I was stationed on my bedroom floor, sorting through the nest of papers, photos, and receipts that accumulated from my first 19 years of life, when my mother and best friend from high school teamed up to roast me.

It was one of my very last night's at home, right before I packed up everything I knew and headed back to begin my sophomore year of school at the University of Minnesota. This final summer at home had proven to be a very quiet and uneventful time, and a lowkey evening bantering with my mom, Vickie, and hometown pal, Quin, wasn’t too far from the ordinary.

I wasn’t really cleaning per se, just idly reminiscing with a garbage bag by my side as Quin and my mom oversaw. As I unearthed odd scraps of paper, irrelevant memories that were long repressed came crashing back. The three of us were quick to laugh, recalling all the small details from the different eras behind us. It was as if we were haphazardly traveling back in time, only stopping at the most irrelevant moments that could only possibly be preserved through paper mementos. All the school plays I’d been in, movies at the theater I’d seen, and the photographs I had printed and meant to throw together in an album someday but never did were all right before us for examination.

Quin found a small pocket notebook that had been squirreled between sheets of paper. He began to read aloud the list of “Novel Ideas” I had written inside, from when I was just a freshman in high school.

“Jacob,” he laughed, “you’ve had a lot of different phases,” noting how much my interests had fluctuated through the years, citing my heightened interest in novel-writing as a prime example of a short lived career that I saw destined for myself. It was as if all the papers in front of us began swirling together and taking form, becoming a grand thesis of my personal and intellectual journey into college.

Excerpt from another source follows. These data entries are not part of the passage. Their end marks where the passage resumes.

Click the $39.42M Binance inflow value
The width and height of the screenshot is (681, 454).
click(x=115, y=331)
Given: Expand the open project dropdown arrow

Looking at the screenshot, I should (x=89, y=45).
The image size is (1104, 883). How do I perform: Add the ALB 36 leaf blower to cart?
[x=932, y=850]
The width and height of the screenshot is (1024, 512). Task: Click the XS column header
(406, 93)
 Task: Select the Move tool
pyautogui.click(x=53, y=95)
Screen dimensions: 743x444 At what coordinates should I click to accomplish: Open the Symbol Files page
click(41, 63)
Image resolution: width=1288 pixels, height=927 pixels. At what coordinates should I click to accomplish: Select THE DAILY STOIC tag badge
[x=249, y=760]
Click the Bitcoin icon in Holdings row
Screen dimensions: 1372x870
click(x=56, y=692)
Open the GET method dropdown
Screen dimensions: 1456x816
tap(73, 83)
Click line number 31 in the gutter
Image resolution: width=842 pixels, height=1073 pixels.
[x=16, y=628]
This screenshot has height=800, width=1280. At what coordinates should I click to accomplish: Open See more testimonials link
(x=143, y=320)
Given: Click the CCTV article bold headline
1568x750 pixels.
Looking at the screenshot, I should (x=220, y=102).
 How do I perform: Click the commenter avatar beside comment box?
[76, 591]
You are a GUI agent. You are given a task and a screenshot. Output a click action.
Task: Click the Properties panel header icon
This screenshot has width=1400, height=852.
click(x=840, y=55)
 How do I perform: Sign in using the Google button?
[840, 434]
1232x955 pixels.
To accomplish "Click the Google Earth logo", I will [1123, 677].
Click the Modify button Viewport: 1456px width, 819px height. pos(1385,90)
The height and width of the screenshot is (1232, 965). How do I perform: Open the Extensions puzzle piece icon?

My mother couldn’t help but agree, and soon the two of them began prodding and ripping apart my teenage life, thinking about every random thing I’ve ever taken an interest in and advertised my excitement about:


rocks, cursive, typography, John F. Kennedy, jogging, fountain pens, primates, knitting, archaeology, stop motion animation, psychoanalysis, songwriting, soldering, vinyl records, improv, poetry, Spanish, garbage dumps, AM radio, long exposure photography, virtual reality, woolly mammoths, classical music, the history of fast food, cleaning old coins, water color painting, packing lunches, 8mm movies, outer space, estate sales, Latin, the clarinet, juicing, the Black Plague, 8 track tapes, bookbinding, aged leather, the catacombs of Paris, golf, gardening, slaughterhouses, Kodachrome, Hollywood extras, ska, panoramas, editing Wikipedia, bleaching denim, the science behind gravy, Polaroid photos, typewriters, abandoned buildings, the organ, cassette tapes, conspiracy theories, the deep web, and journaling.


Although I admittedly can’t remember the last time I picked up a pair of knitting needles or a watercolor paint brush, among many other instruments, tools, or objects listed above - including the thousand pound electric organ my parents brought into the house that I only played for a week (I’m sorry)- I look back over all the things that once captivated me, even if it was for just a fleeting moment, and can say that I’m thankful I have the kind of insatiable curiosity that keeps me on edge. I can’t imagine having a brain that isn’t ready to find the next greatest endeavor. I can’t picture a life sitting still, not taking any chance to learn or explore something just for the sake of doing it.

So thank you to my friends and family throughout the years for standing beside me as I grab a topic and just run with it. Or rather, thank you for shaking your heads but still letting me run my course with a new endeavor. I’m sure the eclectic and broad width of my interests will come in handy someday.